Empa researcher Dirk Hegemann develops plasma coating processes for environmenta
Empa researcher Dirk Hegemann develops plasma coating processes for environmentally friendly textiles. Image: Empa
Rain jackets, swimming trunks or upholstery fabrics: Textiles with water-repellent properties require chemical impregnation. Although fluorine-containing PFAS chemicals are effective, they are also harmful to human health and accumulate in the environment. researchers are now developing a process with alternative substances that can be used to produce environmentally friendly water-repellent textile fibers. Initial analyses show: The "good" fibers repel water more effectively and dry faster than those of conventional products.

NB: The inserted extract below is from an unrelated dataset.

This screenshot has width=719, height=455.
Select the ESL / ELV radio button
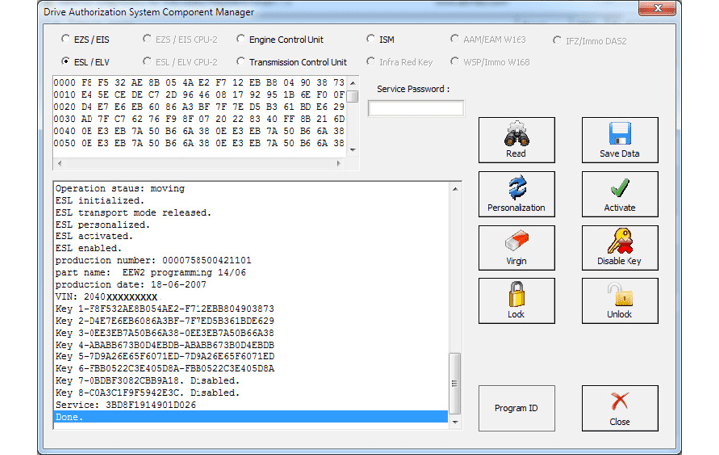[67, 62]
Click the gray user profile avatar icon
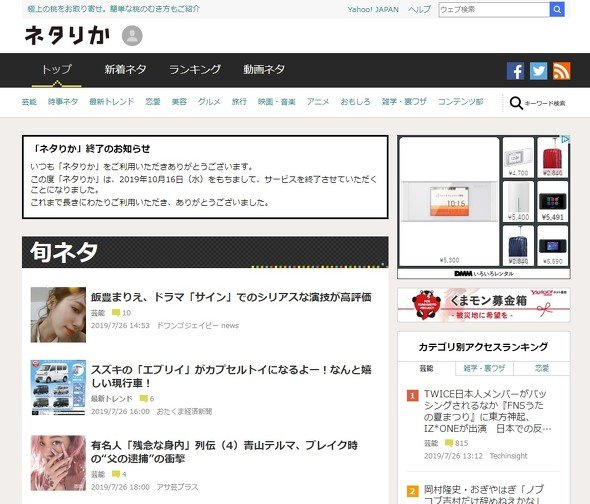The image size is (590, 504). pyautogui.click(x=132, y=36)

If swimming trunks are to retain their shape after swimming and to dry quickly, they must combine two properties: They must be elastic and must not soak up water. Such a water-repellent effect can be achieved by treating the textiles with chemicals that give the elastic garment so-called hydrophobic properties. In the 1970s, new synthetic fluorine compounds began to be used for this purpose - compounds that seemed to offer countless application possibilities, but later turned out to be highly problematic. This is because these fluorocarbon compounds, PFAS for short, accumulate in the environment and are harmful to our health (see box). researchers are therefore working with Swiss textile companies to develop alternative environmentally friendly processes that can be used to give fibers a water-repellent finish. Dirk Hegemann from Empa’s Advanced Fibers laboratory in St. Gallen explains the project: "We use so-called highly cross-linked siloxanes, which create silicone-like layers and - unlike fluorine-containing PFAS - are harmless."

Empa’s plasma coating facilities range from handy table-top models to room-filling devices. For the coating of textile fibers, the siloxanes are atomized and activated in a reactive gas. They thereby retain their functional properties and enclose the textile fibers in a water-repellent coating that is only 30 nanometers thin. Fibers coated this way can then be processed into water-repellent textiles of all kinds, for example garments or technical textiles such as upholstery fabrics.

The advantage over conventional wet-chemical processes: Even with complex structured textiles, the seamless distribution of the hydrophobic substances is guaranteed right into all turns of the intertwined fibers. This is crucial, because even a tiny wettable spot would be enough for water to penetrate into the depths of a pair of swimming trunks, preventing the garment from drying quickly. "We have even succeeded in permanently impregnating more demanding, elastic fibers with the new process, which was previously not possible," says Hegemann.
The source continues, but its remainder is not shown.